Local artist Simon Tatum, who is also an assistant curator at the National Gallery of the Cayman Islands, is one of 24 Caribbean artists included in a new traveling exhibit, “Arrivants: Art and Migration in the Anglophone Caribbean World.”
The exhibit opened at the International Museums Conference in Barbados, Nov. 7-10.
Mr. Tatum’s piece, “Tropical Forms,” is a three-dimensional construction of monotone paintings of legs, arms and other parts of the human form.
It was inspired by Mr. Tatum’s discovery, during a residency in Leipzig, Germany, that male Cuban contract workers had been sent to that city as temporary factory workers during the years of communist rule in East Germany.
The piece is meant to address issues of labor migration, belonging and displacement.
National Gallery director Natalie Urquhart said Mr. Tatum’s selection is one of the first successes of the gallery’s efforts to provide broader access to the local art community.
“We have been working hard to increase opportunities for Caymanian artists regionally for the past several years,” Ms. Urquhart said, “which has included inviting curators and leading Caribbean artists to the Cayman Islands to engage with our local art scene, as well as supporting network opportunities, residencies and artists exchanges.”
The National Gallery provided funding for Mr.
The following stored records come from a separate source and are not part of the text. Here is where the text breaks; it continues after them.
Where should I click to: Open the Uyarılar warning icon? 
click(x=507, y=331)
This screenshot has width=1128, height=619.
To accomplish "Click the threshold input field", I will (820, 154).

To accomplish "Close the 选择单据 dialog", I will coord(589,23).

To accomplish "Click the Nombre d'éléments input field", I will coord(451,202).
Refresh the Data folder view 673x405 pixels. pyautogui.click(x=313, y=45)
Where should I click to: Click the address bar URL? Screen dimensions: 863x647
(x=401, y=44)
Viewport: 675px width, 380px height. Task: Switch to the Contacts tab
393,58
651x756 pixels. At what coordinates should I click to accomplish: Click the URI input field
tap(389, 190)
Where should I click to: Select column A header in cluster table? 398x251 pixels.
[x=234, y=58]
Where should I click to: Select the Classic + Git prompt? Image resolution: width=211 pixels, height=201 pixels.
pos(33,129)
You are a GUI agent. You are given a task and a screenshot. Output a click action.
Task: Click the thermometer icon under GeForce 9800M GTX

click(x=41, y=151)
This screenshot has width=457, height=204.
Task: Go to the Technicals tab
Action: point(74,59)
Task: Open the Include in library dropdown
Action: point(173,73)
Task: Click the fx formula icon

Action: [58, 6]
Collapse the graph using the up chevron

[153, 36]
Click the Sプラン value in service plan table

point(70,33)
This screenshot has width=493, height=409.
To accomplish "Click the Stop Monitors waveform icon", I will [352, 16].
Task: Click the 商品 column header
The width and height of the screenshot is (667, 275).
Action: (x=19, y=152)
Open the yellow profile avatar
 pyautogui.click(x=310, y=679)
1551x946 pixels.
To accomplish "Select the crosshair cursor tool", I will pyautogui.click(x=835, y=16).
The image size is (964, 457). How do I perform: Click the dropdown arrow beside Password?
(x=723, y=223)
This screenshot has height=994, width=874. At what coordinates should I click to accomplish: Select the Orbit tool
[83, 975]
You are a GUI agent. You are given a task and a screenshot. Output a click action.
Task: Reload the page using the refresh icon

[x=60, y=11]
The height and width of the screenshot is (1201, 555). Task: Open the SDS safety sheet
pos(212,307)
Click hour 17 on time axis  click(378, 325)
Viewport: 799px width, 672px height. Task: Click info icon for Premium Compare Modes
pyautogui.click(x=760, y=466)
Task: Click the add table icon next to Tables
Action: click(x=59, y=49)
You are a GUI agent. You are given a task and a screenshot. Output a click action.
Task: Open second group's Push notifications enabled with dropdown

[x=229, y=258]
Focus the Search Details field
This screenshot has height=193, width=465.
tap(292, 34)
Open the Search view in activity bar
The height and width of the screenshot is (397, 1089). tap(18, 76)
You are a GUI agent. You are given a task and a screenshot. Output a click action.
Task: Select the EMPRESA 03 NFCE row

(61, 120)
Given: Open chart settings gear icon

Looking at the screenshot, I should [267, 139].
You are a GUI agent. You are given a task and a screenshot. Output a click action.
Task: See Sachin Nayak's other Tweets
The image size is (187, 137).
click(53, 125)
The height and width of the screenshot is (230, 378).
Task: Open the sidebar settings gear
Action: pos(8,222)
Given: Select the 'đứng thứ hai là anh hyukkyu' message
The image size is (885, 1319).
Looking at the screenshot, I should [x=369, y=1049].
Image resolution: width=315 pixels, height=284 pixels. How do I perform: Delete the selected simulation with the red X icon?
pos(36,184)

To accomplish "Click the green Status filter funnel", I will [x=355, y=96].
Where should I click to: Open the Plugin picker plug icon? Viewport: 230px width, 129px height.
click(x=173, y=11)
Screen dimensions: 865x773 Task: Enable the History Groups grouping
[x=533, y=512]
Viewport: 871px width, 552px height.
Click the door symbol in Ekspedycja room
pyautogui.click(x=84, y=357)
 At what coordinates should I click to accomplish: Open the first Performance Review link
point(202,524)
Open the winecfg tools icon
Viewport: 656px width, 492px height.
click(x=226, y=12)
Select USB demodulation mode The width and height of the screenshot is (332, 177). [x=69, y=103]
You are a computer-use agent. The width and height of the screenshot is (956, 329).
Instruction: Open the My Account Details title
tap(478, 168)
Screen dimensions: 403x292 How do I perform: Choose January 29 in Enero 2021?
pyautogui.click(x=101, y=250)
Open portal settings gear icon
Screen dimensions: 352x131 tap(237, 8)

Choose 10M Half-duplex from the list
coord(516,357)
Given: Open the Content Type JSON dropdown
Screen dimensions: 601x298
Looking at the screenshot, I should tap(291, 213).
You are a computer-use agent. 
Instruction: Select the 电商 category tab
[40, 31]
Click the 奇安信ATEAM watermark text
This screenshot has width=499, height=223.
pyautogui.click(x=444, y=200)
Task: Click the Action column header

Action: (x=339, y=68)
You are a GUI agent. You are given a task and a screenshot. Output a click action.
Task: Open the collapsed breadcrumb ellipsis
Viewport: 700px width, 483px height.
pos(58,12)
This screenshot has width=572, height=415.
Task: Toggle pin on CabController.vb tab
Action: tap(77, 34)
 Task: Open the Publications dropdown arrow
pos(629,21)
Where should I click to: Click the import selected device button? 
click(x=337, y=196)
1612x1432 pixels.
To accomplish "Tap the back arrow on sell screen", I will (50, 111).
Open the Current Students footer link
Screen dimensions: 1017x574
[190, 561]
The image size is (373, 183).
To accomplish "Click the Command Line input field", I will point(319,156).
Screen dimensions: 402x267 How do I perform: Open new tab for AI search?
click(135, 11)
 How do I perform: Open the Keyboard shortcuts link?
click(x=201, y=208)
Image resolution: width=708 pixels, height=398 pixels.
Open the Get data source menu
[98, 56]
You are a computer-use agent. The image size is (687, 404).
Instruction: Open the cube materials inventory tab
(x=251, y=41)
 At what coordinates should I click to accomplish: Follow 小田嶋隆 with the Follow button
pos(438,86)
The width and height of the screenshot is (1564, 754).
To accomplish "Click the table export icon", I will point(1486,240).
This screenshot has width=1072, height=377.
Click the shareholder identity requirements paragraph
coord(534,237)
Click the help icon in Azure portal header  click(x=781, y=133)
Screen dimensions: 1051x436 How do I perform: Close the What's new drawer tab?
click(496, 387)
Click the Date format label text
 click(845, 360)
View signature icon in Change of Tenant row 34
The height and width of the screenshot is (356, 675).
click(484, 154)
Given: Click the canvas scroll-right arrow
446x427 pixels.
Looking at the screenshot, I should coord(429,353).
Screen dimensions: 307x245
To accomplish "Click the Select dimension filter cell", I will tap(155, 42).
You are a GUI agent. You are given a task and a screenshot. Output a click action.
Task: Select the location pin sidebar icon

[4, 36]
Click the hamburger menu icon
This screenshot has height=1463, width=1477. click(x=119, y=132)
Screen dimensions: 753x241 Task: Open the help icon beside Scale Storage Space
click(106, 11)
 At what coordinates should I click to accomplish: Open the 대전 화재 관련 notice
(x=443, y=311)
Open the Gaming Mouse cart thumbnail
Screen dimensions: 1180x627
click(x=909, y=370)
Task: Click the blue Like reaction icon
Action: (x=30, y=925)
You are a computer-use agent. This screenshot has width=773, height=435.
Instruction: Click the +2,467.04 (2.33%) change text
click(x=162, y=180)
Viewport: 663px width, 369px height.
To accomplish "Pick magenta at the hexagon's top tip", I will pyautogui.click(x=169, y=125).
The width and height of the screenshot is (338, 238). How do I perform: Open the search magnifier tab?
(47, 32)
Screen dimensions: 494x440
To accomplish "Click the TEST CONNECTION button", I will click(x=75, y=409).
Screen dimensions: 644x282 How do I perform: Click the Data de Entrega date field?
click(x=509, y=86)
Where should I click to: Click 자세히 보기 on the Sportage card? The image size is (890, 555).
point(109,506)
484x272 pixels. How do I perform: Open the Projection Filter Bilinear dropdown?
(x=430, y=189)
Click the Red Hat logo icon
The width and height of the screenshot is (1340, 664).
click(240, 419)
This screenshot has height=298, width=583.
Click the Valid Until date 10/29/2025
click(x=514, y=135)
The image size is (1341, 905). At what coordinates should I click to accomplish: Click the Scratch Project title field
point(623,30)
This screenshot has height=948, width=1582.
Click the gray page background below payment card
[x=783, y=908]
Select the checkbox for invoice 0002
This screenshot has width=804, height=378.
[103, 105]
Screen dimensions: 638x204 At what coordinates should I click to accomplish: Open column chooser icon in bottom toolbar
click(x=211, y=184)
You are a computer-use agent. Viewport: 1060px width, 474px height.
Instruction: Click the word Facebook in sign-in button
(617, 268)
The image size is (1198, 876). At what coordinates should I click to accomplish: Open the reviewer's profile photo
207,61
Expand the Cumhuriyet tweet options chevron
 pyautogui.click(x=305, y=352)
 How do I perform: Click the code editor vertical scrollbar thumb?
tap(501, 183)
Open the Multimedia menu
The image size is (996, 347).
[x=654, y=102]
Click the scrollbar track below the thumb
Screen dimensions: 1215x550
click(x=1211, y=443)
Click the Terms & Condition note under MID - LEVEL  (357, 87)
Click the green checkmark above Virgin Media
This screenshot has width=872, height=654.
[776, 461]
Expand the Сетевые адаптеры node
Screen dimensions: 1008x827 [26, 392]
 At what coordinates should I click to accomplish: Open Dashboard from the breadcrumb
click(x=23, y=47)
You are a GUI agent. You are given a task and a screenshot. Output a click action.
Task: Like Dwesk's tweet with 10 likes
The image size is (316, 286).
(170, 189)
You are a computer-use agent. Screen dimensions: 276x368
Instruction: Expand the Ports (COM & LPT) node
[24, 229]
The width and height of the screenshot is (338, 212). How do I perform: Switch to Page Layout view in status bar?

Tatum’s time in Leipzig, as well as for a trip to Barbados, where he trained with exhibition curators and the installation team and met other artists in the show.
Other work featured in the exhibition includes recognized Caribbean masters such as Stanley Greaves, Aubrey Williams, Phillip Moore, James Boodhoo, Karl Broodhagen, Eddie Chambers and Ras Ishi Butcher, as well as a number of contemporary Caribbean artists.
Plans are now under way to showcase the exhibition in the United Kingdom, before exploring opportunities to travel the collection within the region.